• YOUR ASSIGNMENT
The lines from the one containing "Where should I" to the end of the entries, both included, are what you need to transcribe exactly, without pictures and without anything else.

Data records

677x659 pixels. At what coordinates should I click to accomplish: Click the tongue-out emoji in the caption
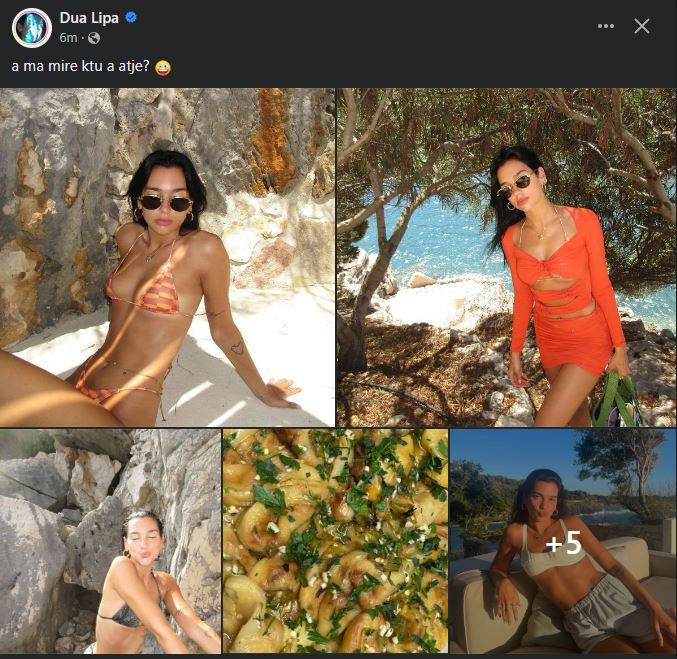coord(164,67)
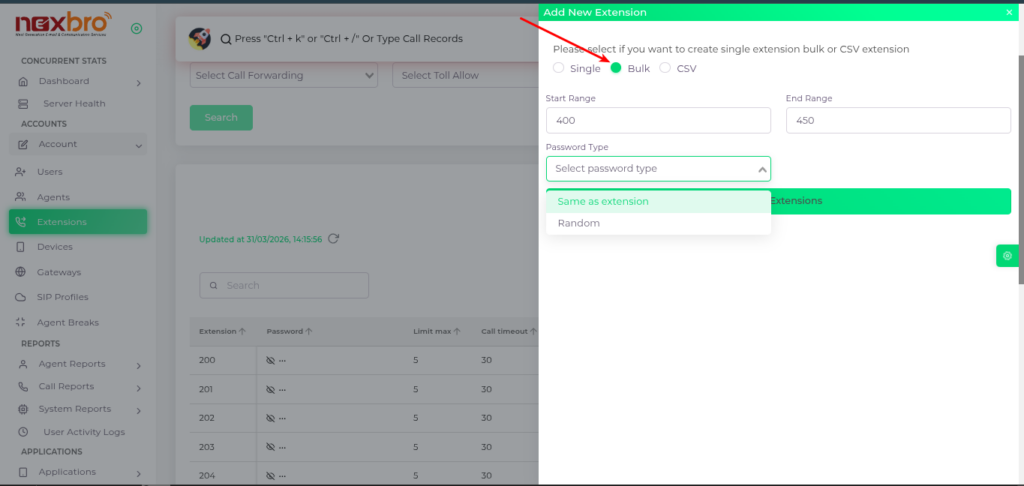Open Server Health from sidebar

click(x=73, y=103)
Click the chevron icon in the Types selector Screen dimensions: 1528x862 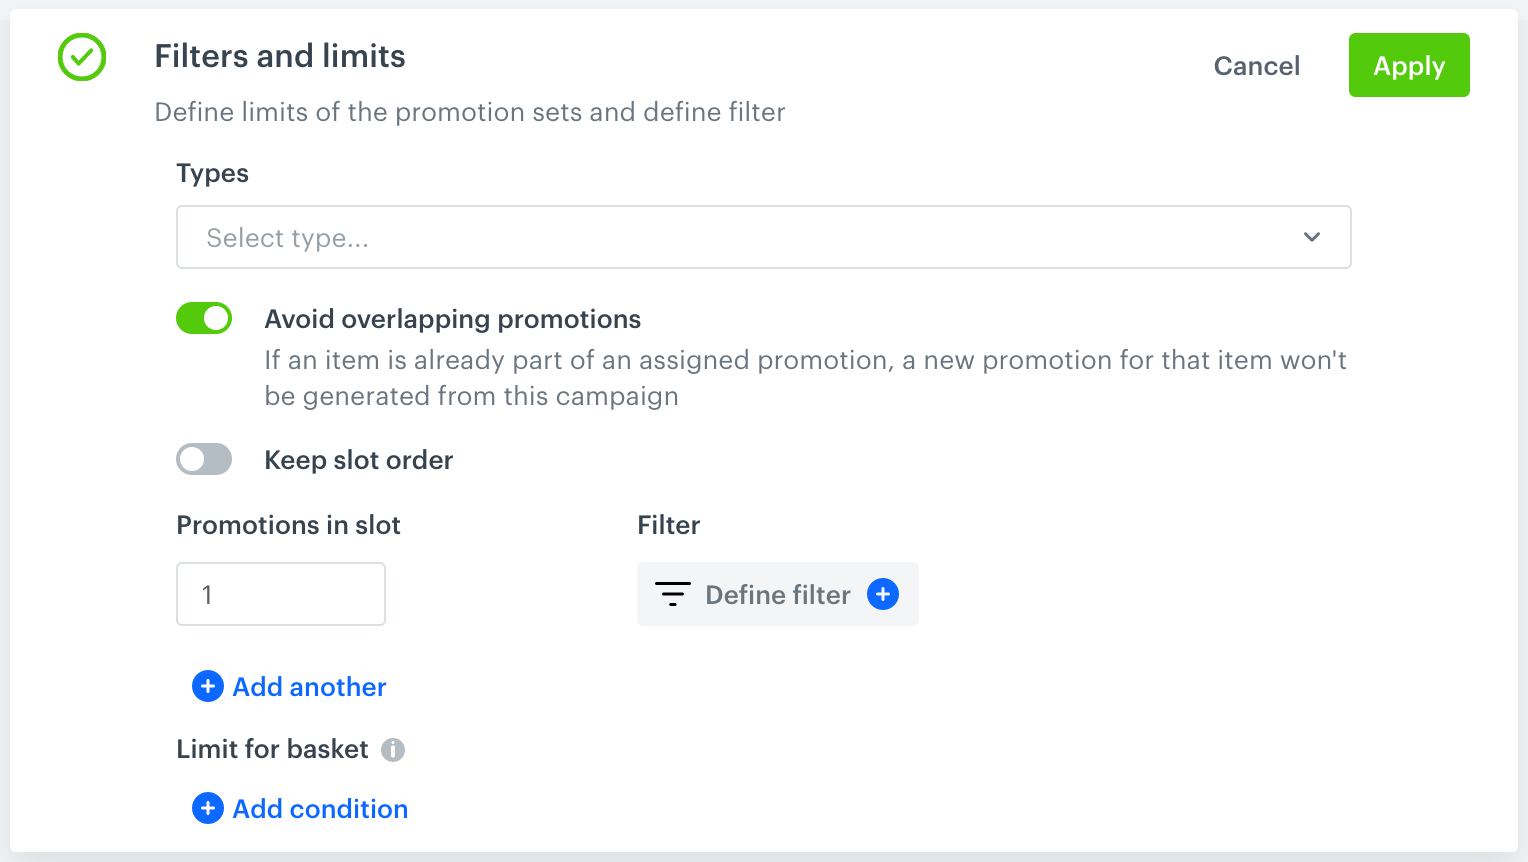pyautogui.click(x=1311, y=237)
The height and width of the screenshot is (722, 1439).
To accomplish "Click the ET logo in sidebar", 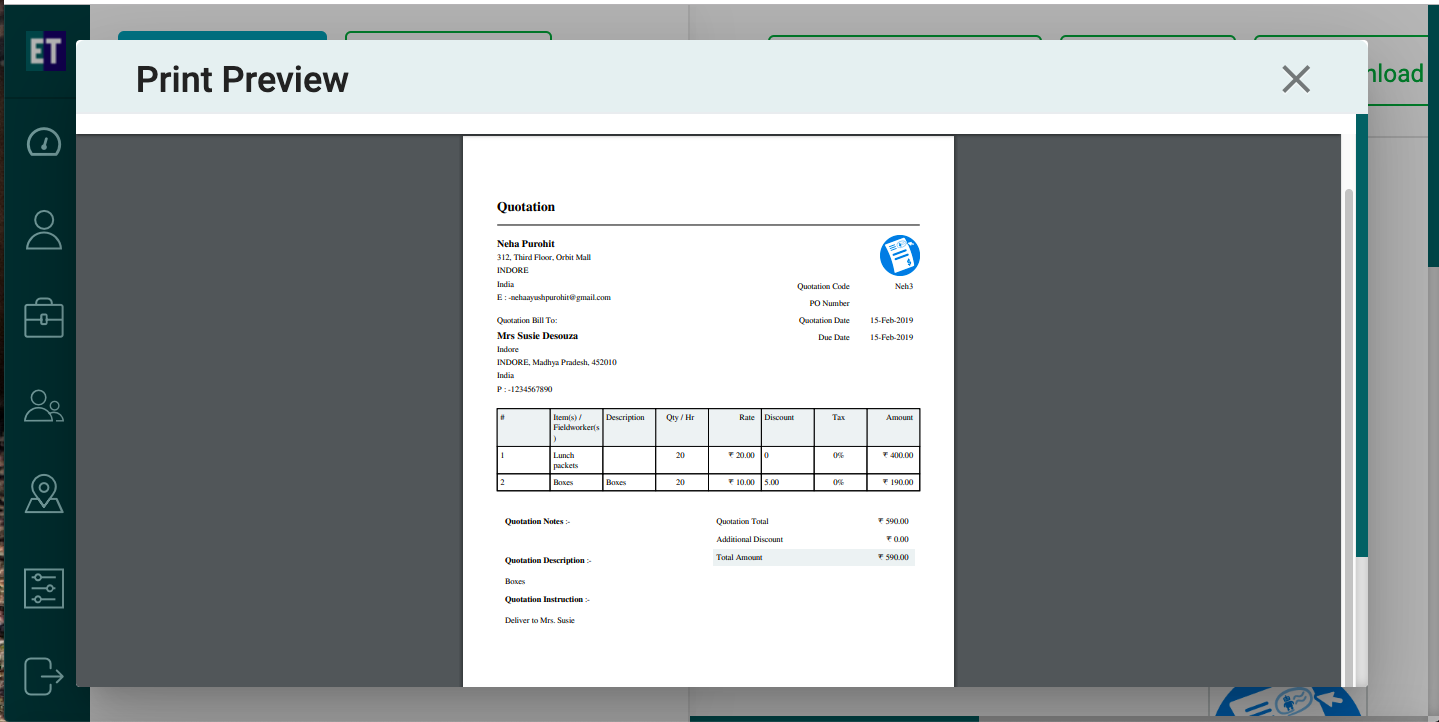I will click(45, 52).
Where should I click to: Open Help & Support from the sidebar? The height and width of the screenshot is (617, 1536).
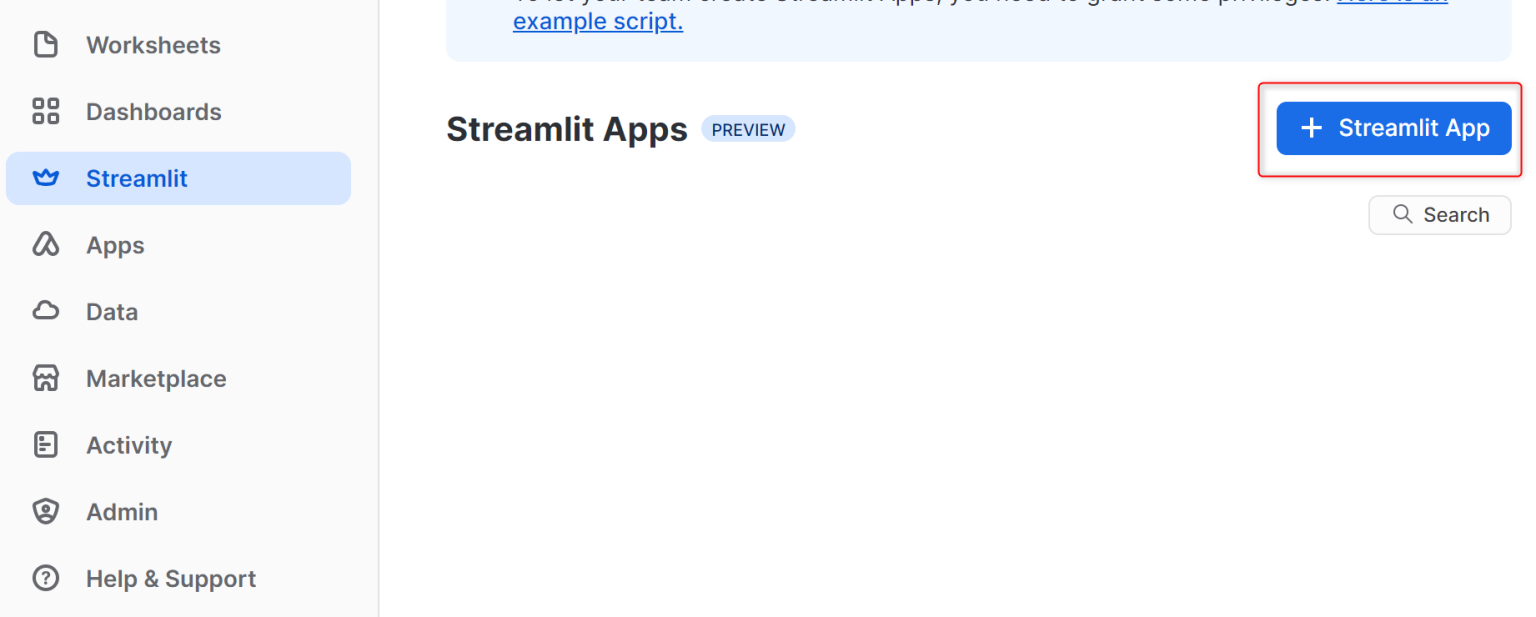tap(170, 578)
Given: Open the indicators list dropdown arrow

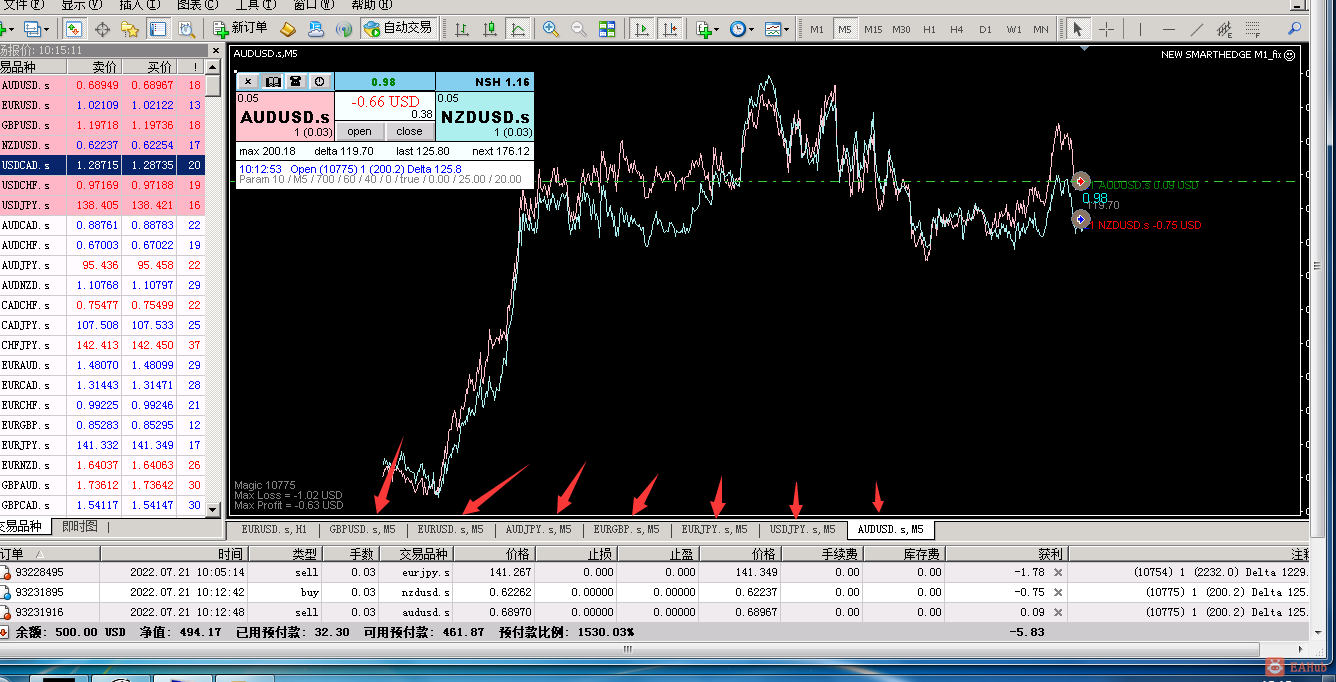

• TASK OUTPUT
Where should I click to: Open Help & Support from the sidebar? The height and width of the screenshot is (617, 1536).
tap(170, 578)
Given: Open the indicators list dropdown arrow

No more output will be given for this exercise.